→ Prompt 1
In the leave-law summary, rewrite the paragraph beginning "Penalties. If an employer does not provide" more briefly, keeping its main facts.
→ Prompt 2
Return the stretch of the leave-law summary from "Penalties. If an" through "rate of pay.", copied word for word.

→ Supplied passage
*** Block opens ***
Omnibus and appropriations bill HB 5247 recently amended the paid sick leave and paid family leave laws. The following is a summary of key changes.

 

Paid Sick Leave

 

Article 11 of the bill provides a number of amendments to the paid sick leave law that went into effect January 1, 2024. The amendments are effective as of May 25, 2024 unless otherwise stated.

 

Penalties. If an employer does not provide or allow employees to use their paid sick leave, the employer will be liable for that amount of time plus liquidated damages. Additionally, if the employer does not maintain records to identify the amount of paid sick leave an employee should have been provided, the employer is liable for 48 hours of paid sick leave for each year it was not provided, plus liquidated damages.

 

Payment of Sick Leave. Employees must be paid for sick leave at their “base” rate of pay, rather than their “hourly” rate of pay.

 

Employee Definition. “Employee” means any person who is employed by an employer, including temporary and part-time employees, who is anticipated by the employer to perform work for at least 80 hours in a year for that employer in Minnesota.
*** Block closes ***
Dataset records
*** Block opens ***
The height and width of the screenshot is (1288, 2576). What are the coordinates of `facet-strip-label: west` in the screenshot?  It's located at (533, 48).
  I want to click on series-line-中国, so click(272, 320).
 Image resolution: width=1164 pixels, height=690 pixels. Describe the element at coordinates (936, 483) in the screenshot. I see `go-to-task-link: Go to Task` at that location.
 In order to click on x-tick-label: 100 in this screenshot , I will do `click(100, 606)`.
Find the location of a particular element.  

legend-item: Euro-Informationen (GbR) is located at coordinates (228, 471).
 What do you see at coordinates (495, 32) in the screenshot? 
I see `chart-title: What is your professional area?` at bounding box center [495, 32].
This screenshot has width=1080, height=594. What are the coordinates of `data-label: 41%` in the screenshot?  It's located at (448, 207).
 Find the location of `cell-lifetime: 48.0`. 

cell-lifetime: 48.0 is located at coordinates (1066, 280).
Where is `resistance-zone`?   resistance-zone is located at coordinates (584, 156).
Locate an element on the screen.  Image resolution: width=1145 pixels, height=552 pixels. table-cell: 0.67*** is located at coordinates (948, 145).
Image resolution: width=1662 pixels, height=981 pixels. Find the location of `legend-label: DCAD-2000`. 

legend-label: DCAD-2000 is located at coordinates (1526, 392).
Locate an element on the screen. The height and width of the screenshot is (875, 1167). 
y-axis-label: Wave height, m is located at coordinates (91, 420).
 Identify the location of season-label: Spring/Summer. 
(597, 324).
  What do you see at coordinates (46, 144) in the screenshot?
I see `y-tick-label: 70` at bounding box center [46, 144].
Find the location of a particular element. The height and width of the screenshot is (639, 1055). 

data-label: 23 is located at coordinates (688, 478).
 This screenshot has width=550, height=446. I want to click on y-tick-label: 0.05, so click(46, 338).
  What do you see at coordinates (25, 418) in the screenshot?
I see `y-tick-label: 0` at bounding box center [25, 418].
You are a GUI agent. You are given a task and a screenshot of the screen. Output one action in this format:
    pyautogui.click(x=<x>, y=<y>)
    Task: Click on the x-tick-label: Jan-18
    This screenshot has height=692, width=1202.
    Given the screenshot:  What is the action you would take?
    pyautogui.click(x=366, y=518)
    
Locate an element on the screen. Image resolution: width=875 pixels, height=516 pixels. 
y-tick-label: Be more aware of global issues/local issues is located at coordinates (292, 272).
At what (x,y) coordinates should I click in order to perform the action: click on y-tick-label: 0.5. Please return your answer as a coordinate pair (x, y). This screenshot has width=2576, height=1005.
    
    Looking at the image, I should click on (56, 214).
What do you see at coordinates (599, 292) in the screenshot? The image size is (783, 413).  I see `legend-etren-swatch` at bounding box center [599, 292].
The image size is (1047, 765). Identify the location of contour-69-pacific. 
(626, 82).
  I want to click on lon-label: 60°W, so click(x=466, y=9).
*** Block closes ***
→ Exercise result 1
An employer that fails to provide paid sick leave, or fails to let employees use it, owes that amount of time plus liquidated damages. An employer that fails to keep records showing how much paid sick leave an employee should have received owes 48 hours of paid sick leave for each year it was not provided, plus liquidated damages.

→ Exercise result 2
Penalties. If an employer does not provide or allow employees to use their paid sick leave, the employer will be liable for that amount of time plus liquidated damages. Additionally, if the employer does not maintain records to identify the amount of paid sick leave an employee should have been provided, the employer is liable for 48 hours of paid sick leave for each year it was not provided, plus liquidated damages.

 

Payment of Sick Leave. Employees must be paid for sick leave at their “base” rate of pay, rather than their “hourly” rate of pay.